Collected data
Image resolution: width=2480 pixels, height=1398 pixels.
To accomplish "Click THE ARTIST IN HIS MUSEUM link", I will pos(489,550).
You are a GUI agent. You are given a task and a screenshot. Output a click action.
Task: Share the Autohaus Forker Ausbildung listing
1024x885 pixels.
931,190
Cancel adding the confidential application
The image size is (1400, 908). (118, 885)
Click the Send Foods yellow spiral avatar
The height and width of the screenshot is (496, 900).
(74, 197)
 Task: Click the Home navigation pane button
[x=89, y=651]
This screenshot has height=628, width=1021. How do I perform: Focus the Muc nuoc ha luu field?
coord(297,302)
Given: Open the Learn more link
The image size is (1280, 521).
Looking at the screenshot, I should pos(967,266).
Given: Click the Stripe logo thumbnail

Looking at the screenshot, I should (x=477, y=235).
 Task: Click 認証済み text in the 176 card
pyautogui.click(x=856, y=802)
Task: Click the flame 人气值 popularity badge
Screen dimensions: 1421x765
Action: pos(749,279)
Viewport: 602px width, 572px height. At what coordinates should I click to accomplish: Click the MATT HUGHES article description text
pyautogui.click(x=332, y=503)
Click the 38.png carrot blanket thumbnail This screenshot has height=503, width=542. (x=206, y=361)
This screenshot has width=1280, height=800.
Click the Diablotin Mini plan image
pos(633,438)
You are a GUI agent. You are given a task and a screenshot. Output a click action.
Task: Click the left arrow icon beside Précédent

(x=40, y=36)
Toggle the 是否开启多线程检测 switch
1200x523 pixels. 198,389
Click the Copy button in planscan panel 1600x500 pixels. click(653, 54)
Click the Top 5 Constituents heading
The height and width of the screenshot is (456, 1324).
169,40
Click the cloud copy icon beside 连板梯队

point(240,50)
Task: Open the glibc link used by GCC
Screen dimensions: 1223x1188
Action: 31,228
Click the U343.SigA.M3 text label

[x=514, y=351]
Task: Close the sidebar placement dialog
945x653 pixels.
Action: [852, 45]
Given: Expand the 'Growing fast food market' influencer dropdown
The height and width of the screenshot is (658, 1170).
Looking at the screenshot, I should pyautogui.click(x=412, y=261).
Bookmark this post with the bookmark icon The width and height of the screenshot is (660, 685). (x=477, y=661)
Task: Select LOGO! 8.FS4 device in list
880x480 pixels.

◆ Work instructions ◆
In the data above, each line holding "Open" is to be found and copied.

◆ Your solution ◆
Given: Open the Learn more link
Task: Open the glibc link used by GCC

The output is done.